A cleanout of Government
* Update: A lot of noise that Batt O’Keeffe is about to resign but no official confirmation quite yet. If it’s true, it”s six in 24 hours. Half of the Cabinet smote in one night!
It’s a reshuffle all right…. of deckchairs on the Titanic.
When politicians put themselves out on a limb with an idea, there is often a very thin dividing line between it being an eye-cathching and imaginative initiative and a cycnical or ill-conceived bellyflop.
Two examples of what a Minister hoped was the former but turned out to be a bellyflop: decentralisation; and e-voting.
If Brian Cowen goes ahead and appoints people to the vacancies left by Micheal Martin, and the four ministers who resigned last night, there’s a strong chance that it will have the reverse of the desired effect.
Already, and it’s only 9am, the reaction has been deeeply negative – and most of that has come from within the coalition.
Ned O’Keeffe, the Fianna Fail backbencher, has described it as ‘cynical’.
Paul Gogarty, in an interesting blog at www.paulgogarty.com, sums up his view and the Green Party unhappiness. Few will disagree with his summation that it is orchestrated.
Indeed, it is orchestrated. These were hardly random and coincidental acts.
We quoted a Fianna Fail TD in this morning’s paper who talked of huge reluctance in taking a job if were offered. His view was that it would play very very badly in the constituency.
My own view on the reason behind it is this: There has been a high level of concern among several young Fianna Fail TDs in recent months that the party was not in in a position to drive new policy ideas in almost half of the Government departments.
Three of the 15 ministries were held by non Fianna Fail TDs. And a further three Ministers were on the cusp of retirement.

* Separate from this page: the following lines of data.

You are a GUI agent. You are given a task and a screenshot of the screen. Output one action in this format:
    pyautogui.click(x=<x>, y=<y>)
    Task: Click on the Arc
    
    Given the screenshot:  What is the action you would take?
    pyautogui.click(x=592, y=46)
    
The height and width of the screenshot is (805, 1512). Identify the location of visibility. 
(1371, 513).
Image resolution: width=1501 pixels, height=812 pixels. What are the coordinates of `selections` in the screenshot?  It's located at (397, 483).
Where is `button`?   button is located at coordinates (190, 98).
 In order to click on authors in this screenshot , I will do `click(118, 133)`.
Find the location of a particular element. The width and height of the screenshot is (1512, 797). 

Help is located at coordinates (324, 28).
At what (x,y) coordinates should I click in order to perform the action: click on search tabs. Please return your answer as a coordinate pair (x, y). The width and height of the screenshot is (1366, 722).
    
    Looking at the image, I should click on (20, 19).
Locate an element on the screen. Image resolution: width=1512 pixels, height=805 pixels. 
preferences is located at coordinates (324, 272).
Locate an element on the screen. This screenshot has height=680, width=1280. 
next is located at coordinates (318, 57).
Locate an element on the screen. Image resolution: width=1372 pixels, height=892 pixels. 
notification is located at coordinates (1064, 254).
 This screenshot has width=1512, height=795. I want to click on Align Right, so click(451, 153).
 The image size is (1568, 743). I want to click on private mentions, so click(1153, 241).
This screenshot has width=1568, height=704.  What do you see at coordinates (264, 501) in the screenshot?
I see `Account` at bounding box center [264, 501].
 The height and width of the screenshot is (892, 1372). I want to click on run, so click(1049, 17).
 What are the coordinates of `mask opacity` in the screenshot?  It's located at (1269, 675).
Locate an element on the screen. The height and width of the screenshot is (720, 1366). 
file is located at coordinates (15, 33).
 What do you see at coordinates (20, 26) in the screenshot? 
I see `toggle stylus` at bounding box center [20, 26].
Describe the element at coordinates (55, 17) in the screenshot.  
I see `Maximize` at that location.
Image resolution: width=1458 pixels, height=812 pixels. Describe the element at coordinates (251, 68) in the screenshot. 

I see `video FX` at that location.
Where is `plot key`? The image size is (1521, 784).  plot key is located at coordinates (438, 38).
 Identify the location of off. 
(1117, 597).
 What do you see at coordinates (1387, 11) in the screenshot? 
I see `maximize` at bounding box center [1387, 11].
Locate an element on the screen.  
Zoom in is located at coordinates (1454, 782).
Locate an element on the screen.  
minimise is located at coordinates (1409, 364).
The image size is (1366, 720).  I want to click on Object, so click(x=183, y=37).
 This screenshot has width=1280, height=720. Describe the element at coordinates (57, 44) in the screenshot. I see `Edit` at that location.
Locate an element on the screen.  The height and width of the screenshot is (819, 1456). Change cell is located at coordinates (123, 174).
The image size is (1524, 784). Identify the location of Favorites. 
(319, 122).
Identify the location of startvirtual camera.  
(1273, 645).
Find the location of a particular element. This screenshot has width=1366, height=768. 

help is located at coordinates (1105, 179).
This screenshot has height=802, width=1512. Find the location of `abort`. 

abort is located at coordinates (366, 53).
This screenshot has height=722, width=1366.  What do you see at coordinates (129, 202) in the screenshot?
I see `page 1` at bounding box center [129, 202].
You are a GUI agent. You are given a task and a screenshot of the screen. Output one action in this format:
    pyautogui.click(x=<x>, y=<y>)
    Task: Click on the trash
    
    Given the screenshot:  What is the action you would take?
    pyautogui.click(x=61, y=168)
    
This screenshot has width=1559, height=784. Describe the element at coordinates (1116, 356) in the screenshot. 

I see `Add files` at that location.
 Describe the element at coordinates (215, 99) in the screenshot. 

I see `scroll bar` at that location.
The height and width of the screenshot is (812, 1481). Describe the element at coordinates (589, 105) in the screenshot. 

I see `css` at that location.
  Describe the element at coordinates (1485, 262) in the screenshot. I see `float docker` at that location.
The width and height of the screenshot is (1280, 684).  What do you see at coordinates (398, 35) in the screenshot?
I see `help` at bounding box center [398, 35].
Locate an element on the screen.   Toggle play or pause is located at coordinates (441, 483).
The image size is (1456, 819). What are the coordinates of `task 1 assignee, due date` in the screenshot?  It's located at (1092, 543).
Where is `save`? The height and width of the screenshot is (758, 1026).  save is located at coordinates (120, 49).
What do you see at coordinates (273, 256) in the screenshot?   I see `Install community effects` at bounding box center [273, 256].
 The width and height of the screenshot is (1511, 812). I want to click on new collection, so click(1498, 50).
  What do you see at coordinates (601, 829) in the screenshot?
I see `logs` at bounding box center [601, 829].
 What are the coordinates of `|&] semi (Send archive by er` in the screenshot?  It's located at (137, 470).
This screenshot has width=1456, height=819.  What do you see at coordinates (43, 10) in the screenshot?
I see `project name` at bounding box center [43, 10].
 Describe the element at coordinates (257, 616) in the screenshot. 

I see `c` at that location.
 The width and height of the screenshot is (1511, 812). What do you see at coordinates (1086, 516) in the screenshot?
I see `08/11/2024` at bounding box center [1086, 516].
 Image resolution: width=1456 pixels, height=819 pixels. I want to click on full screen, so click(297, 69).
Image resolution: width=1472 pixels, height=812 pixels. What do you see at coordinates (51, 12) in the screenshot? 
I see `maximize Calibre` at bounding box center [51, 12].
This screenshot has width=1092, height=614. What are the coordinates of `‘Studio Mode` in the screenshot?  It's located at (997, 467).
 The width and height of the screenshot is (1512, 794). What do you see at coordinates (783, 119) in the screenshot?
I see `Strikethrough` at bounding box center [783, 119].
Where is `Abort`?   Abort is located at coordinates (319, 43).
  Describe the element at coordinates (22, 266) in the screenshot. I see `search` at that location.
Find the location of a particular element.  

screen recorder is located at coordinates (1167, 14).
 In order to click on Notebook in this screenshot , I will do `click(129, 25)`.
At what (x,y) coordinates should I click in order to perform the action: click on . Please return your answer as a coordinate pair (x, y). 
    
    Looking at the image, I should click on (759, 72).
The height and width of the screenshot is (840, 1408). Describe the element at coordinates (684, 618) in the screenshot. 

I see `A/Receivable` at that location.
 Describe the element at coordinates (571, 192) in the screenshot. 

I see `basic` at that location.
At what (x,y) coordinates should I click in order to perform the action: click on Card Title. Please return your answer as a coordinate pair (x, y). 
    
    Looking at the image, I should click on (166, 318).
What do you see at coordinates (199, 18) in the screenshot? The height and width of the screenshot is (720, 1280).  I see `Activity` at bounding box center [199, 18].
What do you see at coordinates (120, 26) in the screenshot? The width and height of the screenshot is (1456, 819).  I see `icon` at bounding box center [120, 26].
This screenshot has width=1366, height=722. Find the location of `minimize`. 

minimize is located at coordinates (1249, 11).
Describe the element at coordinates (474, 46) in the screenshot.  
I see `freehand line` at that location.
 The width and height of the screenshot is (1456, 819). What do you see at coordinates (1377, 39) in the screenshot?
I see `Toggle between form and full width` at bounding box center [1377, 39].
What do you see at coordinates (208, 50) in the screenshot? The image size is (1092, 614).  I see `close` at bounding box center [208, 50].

Michael McGrath of Cork South Central articulated this in an interview a few weeks ago. He said there was nobody in Fianna Fail speaking for the party on energy or on wider health policies, for example. He said Fianna Fail needed to get young energetic spokespeople in place to argue the party’s position, to come up with new policy ideas, to bring a bit of energy to it.
Semi-detached Fianna Fail Ministers not contesting the elections were hardly going to be cranking it up either.
I’m sure those concerns were expressed to Brian Cowen during the consultation period last week.
And last night’s move was the way of dealing with it.
Like many other things in this administration, it has happened far too late.
New Ministers will have enough time to just about read themselves into their brief. Their impact on their respective departments will be zero.
The hoped-for jolt of energy when the likes of Dara Calleary and Barry Andrews become senior ministers will be more than countered by the negatives – primarily another example of jobs for the boys and cronyism.
Fianna Fail should know that this would not play particularly well and are hoping that the enthusiasm and energy of the new appointees will negate the thrashing they will take today in the media, on the airwaves and from the opposition.